VMware Tanzu Gemfire

Issue/Introduction

The following is a checklist that can be used to raise the quality and level of information and artifacts provided when opening a VMware GemFire support ticket.

Resolution

1. Select the right product. VMware GemFire was previously simply GemFire. The stand-alone product. VMware Tanzu GemFire [VMs] was previously called Pivotal Cloud Cache (PCC) and VMware Tanzu GemFire [k8s] is the new product for running GemFire on Kubernetes (K8s).
  • VMware GemFire
  • VMware Tanzu GemFire [VMs]
  • VMware Tanzu GemFire [k8s]   
2. Provide incident time(s), including the time zone where the incident happened. The person opening the ticket might be in another time zone than the data center where GemFire is operating, and the support engineer might be in a third time zone.

3. Details on what has been observed: exception thrown, performance degrade experienced when doing a certain operation, command or query not working etc. The more detail the better. Screenshots of observed behavior might help make things clearer.

4. Describe any recent changes to the cluster: upgrade of GemFire or JDK, deployment of new or updated code and the like.

5. What is the current status of the issue?

6. What is or was the business impact? 

7. Make sure that the GemFire logs and statistics covers the incident time frame. You can use the following tool to get an overview of GemFire logs and statistics: GemFire: Geode Support Shell tool for log and stat analysis The following KB articles describes how to enable and collect the different GemFire artifacts: 8. If the issue is experienced on a GemFire client (Java or .net), in Pulse or using GFSH then collect the related client-side logs in addition to the server-side artifacts. If you are having resource issues on the client side, you should also collect GemFire statistics from the GemFire Java or .net client.

9. In the case that the logs that covers the incident doesn't include the configuration header, which are printed at server start-up but not when log files are rolled, then it is a good idea to include a log file from the latest start-up. This is because tthe configuration header contains a lot of helpful information that might be needed when troubleshooting.

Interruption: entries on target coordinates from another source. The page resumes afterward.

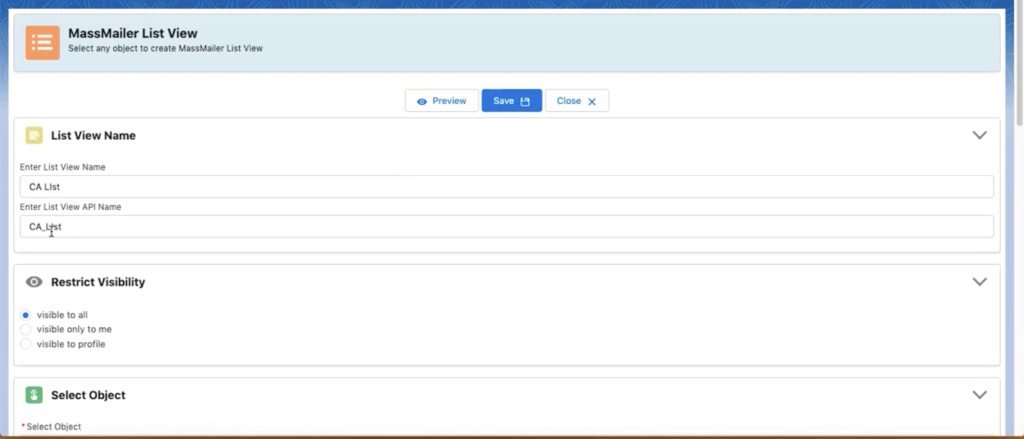Click the Restrict Visibility section heading

point(98,282)

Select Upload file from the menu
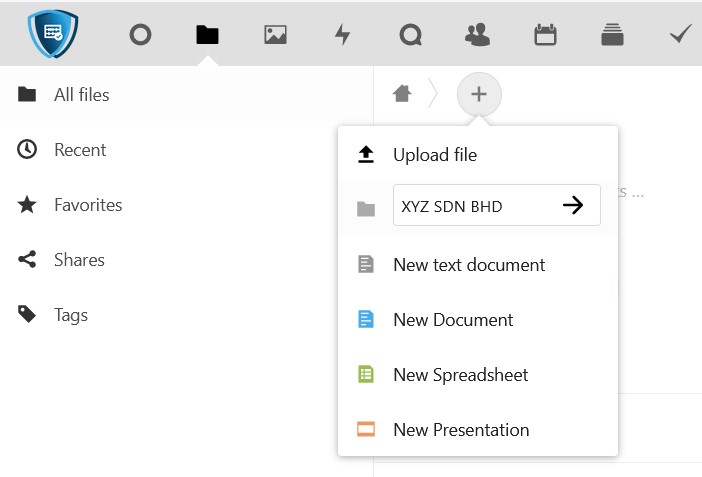434,155
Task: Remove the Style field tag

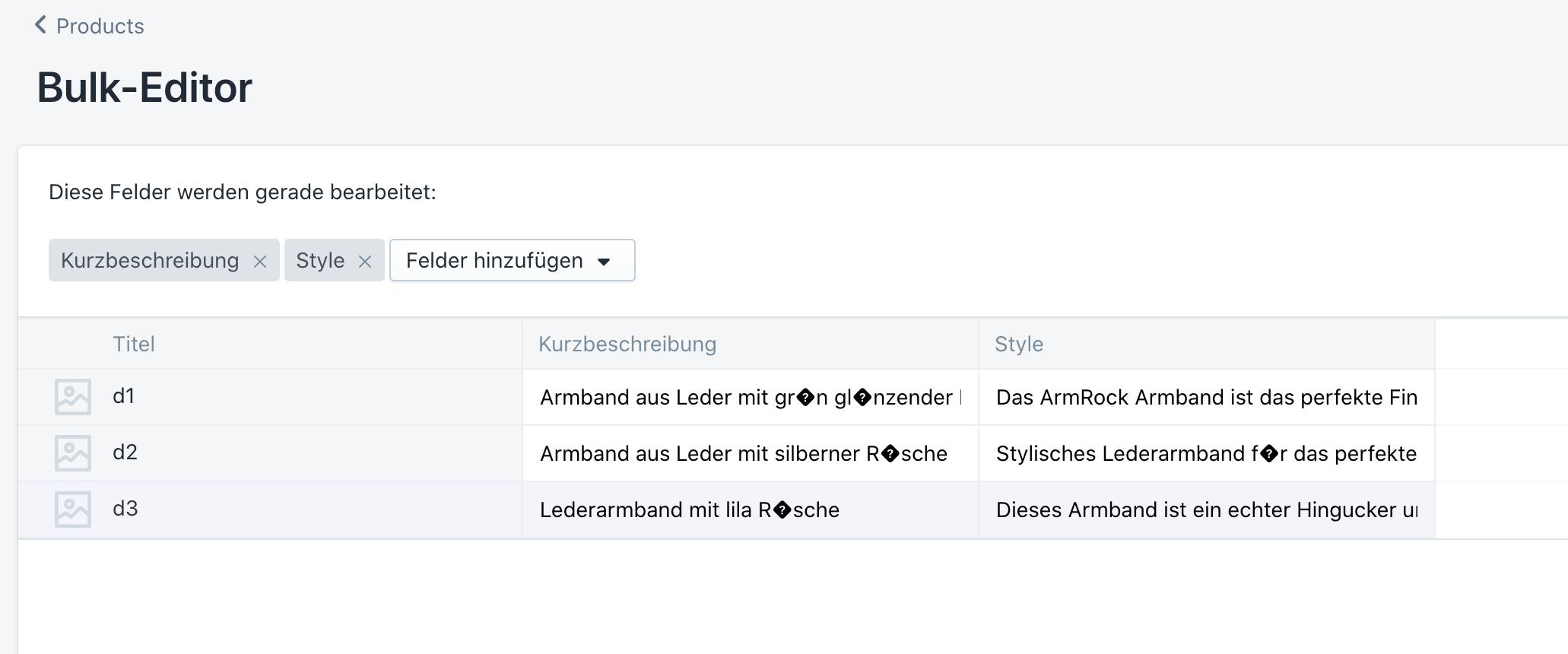Action: click(365, 262)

10. In the case you observe "wakeup delay" log messages in the logs, collect GC logs. JVM Pauses are most often related to long GC pauses and the GC logs contain information that is not present in the GemFire statistics.

11. If you are experiencing hung issues, then take thread dumps on the member or members hanging. 3 sets with 20 seconds between them.

12. A heap dump is rarely needed but in case you are experiencing memory leaks you should provide these.